[Saved entries]
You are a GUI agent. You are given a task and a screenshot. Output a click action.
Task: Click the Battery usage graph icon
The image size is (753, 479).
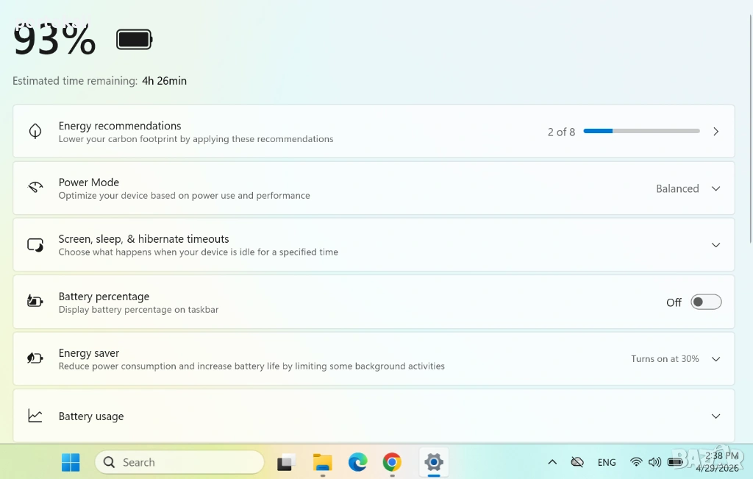[35, 416]
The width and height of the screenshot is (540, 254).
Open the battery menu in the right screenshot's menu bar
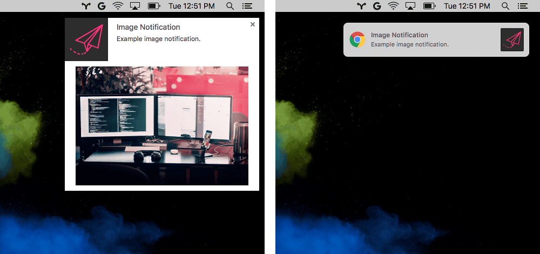[x=429, y=6]
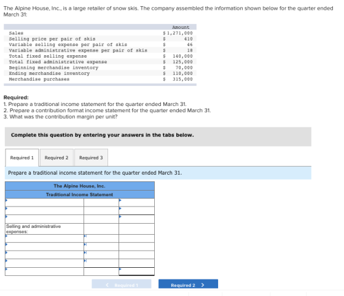Click the greyed-out Required 1 back button
The width and height of the screenshot is (344, 296).
pyautogui.click(x=122, y=285)
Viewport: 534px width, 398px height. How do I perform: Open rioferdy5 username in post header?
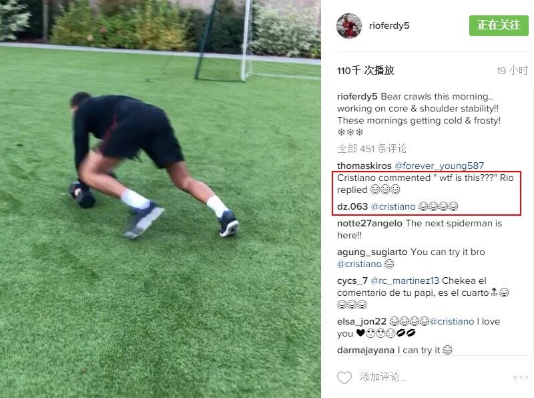point(389,26)
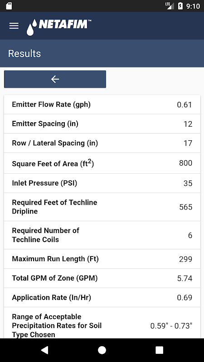
Task: Select Required Feet of Techline Dripline row
Action: point(102,207)
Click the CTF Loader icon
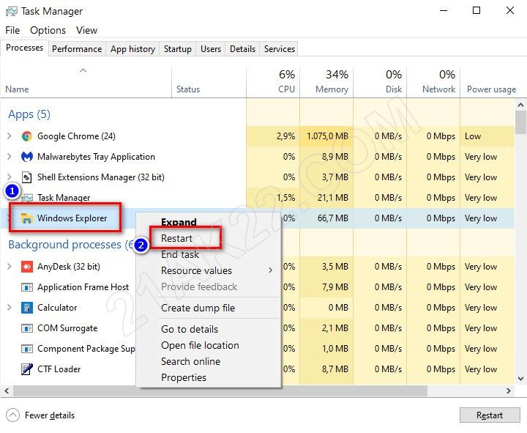 pos(27,369)
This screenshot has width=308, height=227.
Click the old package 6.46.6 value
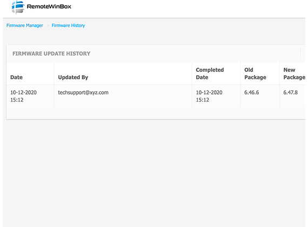coord(251,92)
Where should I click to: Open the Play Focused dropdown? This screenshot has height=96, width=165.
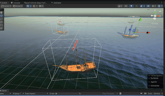110,93
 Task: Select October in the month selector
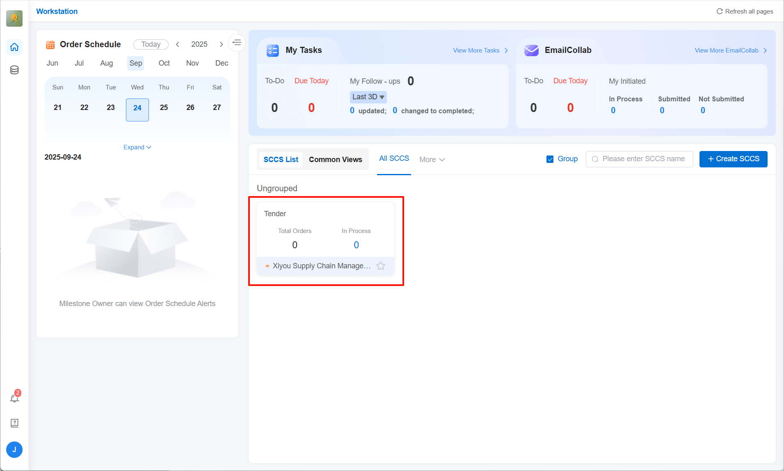coord(164,63)
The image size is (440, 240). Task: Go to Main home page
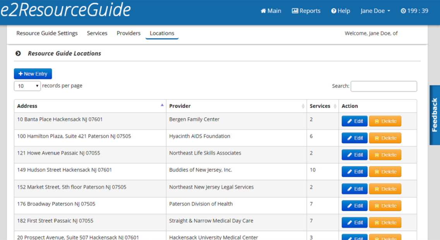(x=271, y=11)
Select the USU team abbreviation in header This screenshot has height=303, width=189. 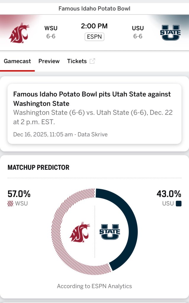point(138,28)
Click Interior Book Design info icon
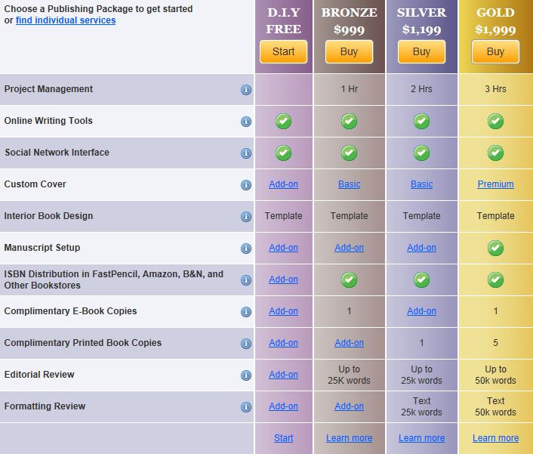 click(246, 217)
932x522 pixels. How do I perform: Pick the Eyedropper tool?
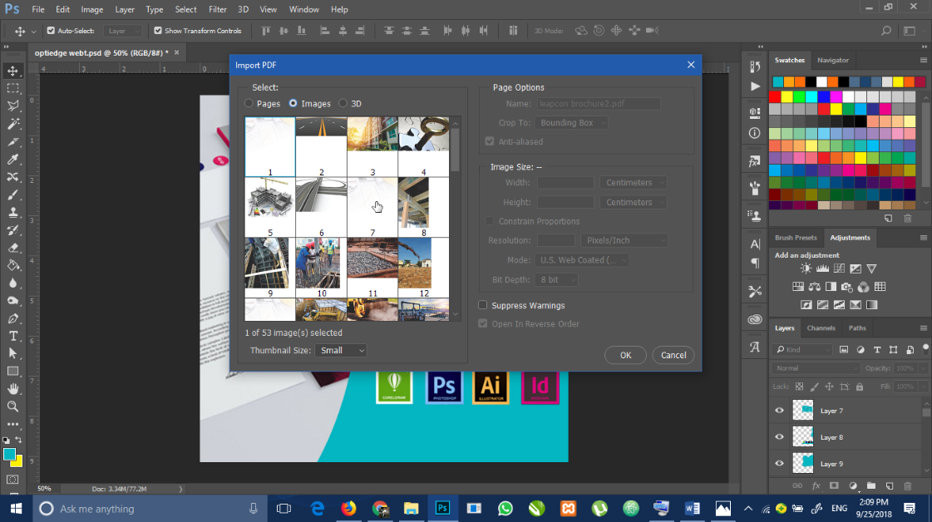click(12, 160)
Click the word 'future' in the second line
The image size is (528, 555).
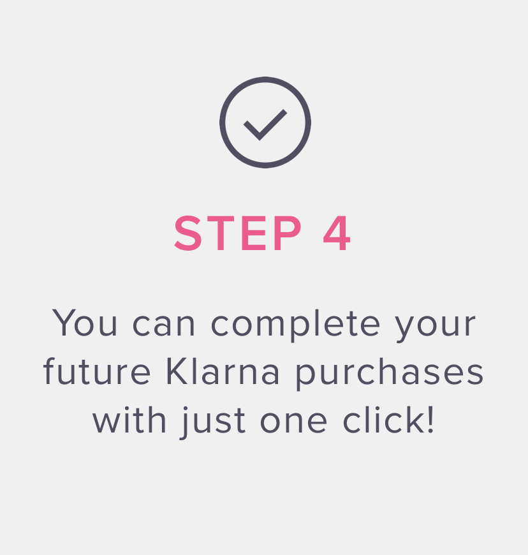tap(97, 371)
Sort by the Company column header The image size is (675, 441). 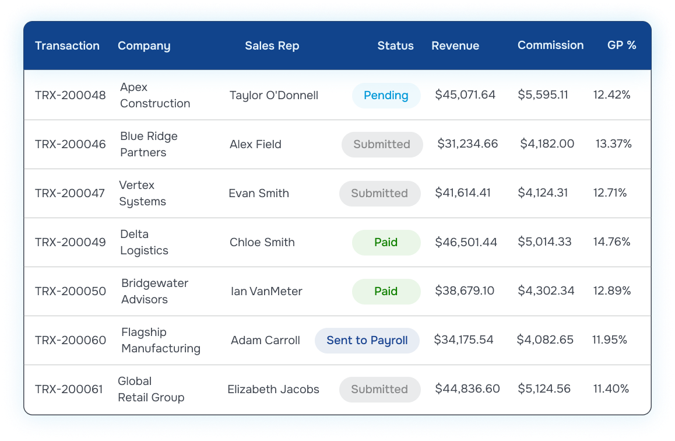point(144,46)
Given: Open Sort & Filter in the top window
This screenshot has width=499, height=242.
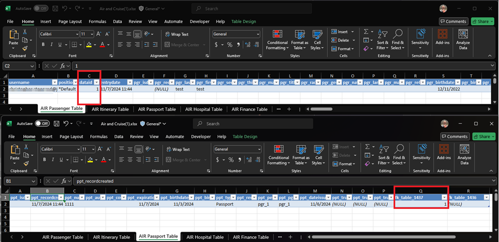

| Task to complete |
Please return the lines from the line with "Given: Open Sort & Filter in the top window" through the last line of the data, both included, exactly, and without pictures.

| Written solution |
Given: Open Sort & Filter in the top window
This screenshot has width=499, height=242.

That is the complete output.